Su Ming expects another three young family members to join the business this year under the guidance of herself, her brothers and her father, who is now 87.
“In his own way, my father is also nurturing the fourth generation, because he’s pretty excited about them joining the business. It’s great for them to be exposed to his wisdom and experience. He talks a lot about business and family values and defines the fine line between them and, therefore, the need for family governance and policies to be clearly defined. I believe without a successful family, you won’t have a successful family business,” Su Ming says.
“It’s very important that you learn from the past in order to grow the future.”
Describing herself as a “guardian”, Su Ming believes her role is to protect and care for the company until the next generation is ready to take over. Although the Low Yat Group has very traditional roots, she recognises the need to evolve the business to make it more resilient in the future.
“We’re a 72-year-old company and we have loyal employees who have been with us for 20–50 years, but we also have younger staff members from generation Y and generation Z,” Su Ming says. “As a company, we need to embrace change with the fourth generation. We must recognise the shift in lifestyle in these younger employees and we must also shift the company’s mindset in terms of our traditional rules and regulations.”
Technology also poses a challenge to the business; however, Su Ming tries to approach it as an opportunity rather than an obstacle. “In this digital age, when there is so much disruption in the market, it’s really about how well we can adapt to these changes as a business, because it’s affecting everything we do. If I want to build a mall, I have to take into account online shopping. I also have to consider whether we might need less car parking, because there’s now Grab and Uber,” she says.
“In this digital age, when there is so much disruption in the market, it’s really about how well we can adapt to these changes as a business.”
“With our hotels, we now have to meet the disruptive challenges posed by Airbnb-type operators. Therefore, it’s important for us to consider these disruptions in a positive way and then it comes down to the kind of planning that we do. Today, we talk about disrupters in just about everything that we do. We need to rethink our business model to evolve and adapt to these changing dynamics.”
As Su Ming looks to the future, she says maintaining the Low Yat Group’s outstanding reputation in the market is essential. “We have been around for many years and we are here to stay,” she says. “We want to continue to be around for many more years for the younger generations. But without a good reputation, it’s very hard to sustain the business.”

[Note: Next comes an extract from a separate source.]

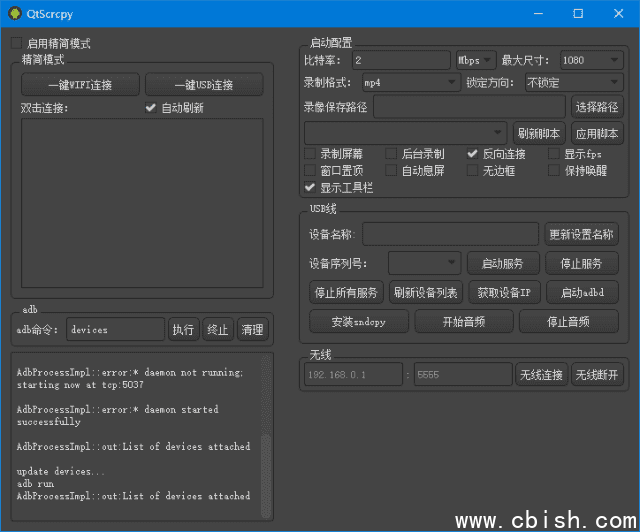Click the adb命令 input field
The width and height of the screenshot is (640, 532).
[115, 329]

This is why the company works closely with suppliers who share the same values and integrity. “I believe in harmony and having a good working relationship with all my business partners. Each one contributes greatly and has to be recognised, and together we form a team to bring about the end product.”

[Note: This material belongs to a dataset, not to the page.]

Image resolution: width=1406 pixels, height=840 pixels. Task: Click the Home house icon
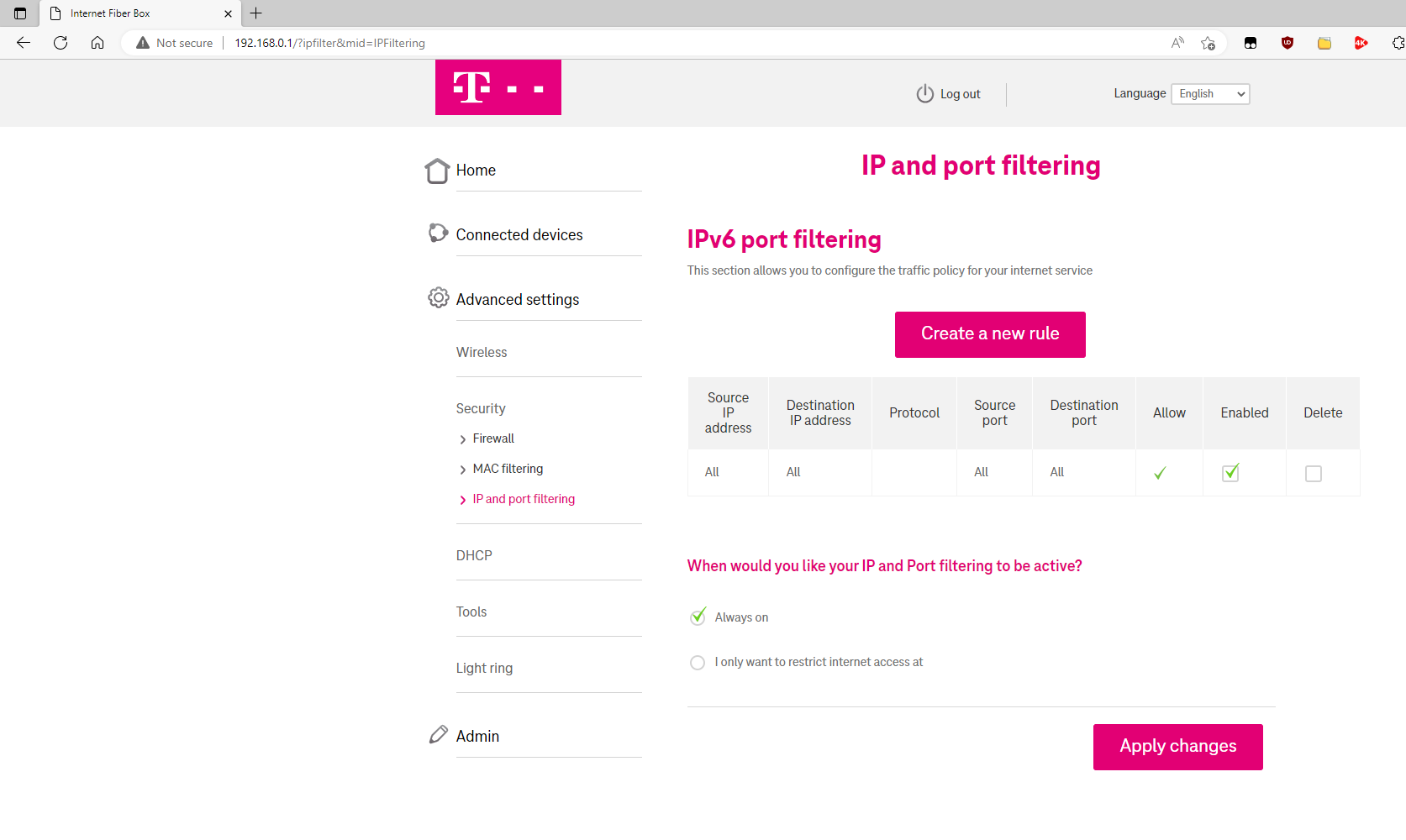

Reflecting on her 33 years working for the Low Yat Group, Su Ming highlights developing luxury apartment complex Shiki Niseko in Japanese ski resort Niseko in
2011 as one of her greatest achievements. “It’s just one of the many challenges that I’ve faced, but it stands out as it was a new country,” she says.
“I didn’t know the language and it was a new culture and a new way of working. The project was exciting, rewarding and a challenge that I will never forget.” Su Ming hopes the fourth generation will be able to experience the same exhilaration and satisfaction that she has enjoyed during her career with the Low Yat Group.
“I think the future of the company is bright: we have happy employees, we keep up with the times and we have a family that can work well together,” she says with a smile.